Message Boards Message Boards

[WSS18] Image Morphing Using Semantic Segmentation and Shape Interpolation

Morphing Image

INTRODUCTION

Morphing or "metamorphosis" is a technique used to generate a sequence of images that smoothly transform a source image into a target image. This technique is often used to create special effects for motion pictures or television commercials. A conventional method used for generating smooth transformations is by first warping the source and the target images so that the features on both images are aligned to each other and then cross-dissolving the colors of the warped images.
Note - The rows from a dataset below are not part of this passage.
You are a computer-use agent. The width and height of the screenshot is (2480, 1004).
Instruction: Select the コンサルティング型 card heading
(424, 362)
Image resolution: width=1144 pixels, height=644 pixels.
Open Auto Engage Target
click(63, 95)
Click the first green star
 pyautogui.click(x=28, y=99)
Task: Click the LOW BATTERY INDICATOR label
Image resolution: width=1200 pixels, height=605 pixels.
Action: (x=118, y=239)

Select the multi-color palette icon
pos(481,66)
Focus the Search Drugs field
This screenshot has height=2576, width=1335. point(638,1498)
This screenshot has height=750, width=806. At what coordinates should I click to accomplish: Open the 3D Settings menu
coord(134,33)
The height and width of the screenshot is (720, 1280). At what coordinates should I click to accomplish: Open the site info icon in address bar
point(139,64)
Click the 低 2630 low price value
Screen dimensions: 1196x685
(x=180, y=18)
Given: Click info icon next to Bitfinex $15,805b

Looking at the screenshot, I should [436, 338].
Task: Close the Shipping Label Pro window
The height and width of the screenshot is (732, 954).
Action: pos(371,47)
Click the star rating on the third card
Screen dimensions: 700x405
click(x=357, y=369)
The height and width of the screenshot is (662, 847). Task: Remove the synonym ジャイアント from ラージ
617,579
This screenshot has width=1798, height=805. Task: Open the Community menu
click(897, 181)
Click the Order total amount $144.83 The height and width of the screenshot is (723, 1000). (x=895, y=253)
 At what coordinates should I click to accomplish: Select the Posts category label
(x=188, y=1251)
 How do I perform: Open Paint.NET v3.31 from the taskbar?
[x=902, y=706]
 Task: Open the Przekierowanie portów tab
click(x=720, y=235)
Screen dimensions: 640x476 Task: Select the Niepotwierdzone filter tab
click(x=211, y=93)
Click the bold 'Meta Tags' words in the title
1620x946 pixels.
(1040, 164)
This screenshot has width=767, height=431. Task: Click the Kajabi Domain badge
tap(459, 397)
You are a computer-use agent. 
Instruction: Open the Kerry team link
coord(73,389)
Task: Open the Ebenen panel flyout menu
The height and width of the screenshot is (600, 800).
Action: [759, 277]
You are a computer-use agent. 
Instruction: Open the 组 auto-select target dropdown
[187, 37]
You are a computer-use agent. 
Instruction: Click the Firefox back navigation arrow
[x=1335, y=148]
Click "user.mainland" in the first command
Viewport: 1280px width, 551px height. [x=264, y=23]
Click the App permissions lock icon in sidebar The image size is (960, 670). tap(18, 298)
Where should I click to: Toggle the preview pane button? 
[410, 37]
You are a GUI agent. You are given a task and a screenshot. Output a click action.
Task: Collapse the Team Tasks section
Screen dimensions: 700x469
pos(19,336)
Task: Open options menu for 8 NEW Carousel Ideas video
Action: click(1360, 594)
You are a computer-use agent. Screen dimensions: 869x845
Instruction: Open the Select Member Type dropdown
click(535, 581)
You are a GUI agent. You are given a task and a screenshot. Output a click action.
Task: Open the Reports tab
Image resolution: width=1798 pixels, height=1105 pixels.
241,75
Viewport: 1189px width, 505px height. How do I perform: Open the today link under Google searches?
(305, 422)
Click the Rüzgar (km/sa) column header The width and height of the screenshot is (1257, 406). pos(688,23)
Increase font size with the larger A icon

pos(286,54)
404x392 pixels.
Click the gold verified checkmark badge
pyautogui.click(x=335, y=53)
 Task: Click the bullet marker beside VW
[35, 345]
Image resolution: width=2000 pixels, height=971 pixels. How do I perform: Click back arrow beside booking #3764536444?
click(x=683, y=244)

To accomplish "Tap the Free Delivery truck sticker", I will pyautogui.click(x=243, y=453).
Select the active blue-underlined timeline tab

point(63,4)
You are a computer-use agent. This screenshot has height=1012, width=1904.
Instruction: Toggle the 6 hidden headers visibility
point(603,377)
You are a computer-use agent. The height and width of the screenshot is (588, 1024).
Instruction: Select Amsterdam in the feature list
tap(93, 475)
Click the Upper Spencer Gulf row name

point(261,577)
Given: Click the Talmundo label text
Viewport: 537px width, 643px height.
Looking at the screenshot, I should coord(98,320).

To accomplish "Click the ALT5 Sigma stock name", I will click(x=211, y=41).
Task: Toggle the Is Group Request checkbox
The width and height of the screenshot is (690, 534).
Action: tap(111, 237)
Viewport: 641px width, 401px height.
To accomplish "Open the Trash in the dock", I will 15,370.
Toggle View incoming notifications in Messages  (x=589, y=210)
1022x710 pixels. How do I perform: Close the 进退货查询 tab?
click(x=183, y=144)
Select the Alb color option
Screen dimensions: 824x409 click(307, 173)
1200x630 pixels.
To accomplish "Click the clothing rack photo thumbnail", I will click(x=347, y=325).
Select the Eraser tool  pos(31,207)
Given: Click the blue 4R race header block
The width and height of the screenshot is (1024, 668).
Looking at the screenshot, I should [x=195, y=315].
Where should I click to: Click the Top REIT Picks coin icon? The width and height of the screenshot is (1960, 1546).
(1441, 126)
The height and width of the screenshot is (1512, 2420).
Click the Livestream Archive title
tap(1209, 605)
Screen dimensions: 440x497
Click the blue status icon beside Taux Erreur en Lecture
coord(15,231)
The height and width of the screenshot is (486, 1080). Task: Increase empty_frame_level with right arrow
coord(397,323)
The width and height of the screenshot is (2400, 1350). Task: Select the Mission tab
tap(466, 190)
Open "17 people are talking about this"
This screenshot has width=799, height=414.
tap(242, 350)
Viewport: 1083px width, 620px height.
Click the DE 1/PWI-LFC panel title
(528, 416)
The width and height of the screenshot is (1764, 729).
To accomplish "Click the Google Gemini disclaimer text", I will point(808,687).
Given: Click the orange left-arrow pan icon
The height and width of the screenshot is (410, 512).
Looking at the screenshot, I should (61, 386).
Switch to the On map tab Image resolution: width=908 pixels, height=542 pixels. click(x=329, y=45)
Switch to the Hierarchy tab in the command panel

There are two main hurdles to overcome in this approach: -

  1. Extracting features from the source and the target images and establishing a correspondence between them: this concerns the amount of effort required by the user to specify the correspondence between the source and the target images.
  2. Interpolating image key points to generate features for the intermediate image: this becomes complicated especially when rotation is involved.

Here we attempt to find a solution to the feature interpolation problem. The goal of this project is to create a morph between two images using semantic segmentation and geometric interpolation.

METHODS

We approached this problem by breaking it into three steps: -

Segmentation

The first step was to create a segment of the region of interest. This helps isolate feature detection only to the concerned object without picking up the background noise. After unsuccessfully segmenting images using Wolfram Language's image processing features, we turned our attention towards semantic segmentation. For this, we implemented the Ademxapp Model A1 which is a convolution neural network model that performs semantic pixel-wise segmentation. We selected this model because of its high IoU accuracy on the PASCAL VOC2012, a rich classification and segmentation dataset.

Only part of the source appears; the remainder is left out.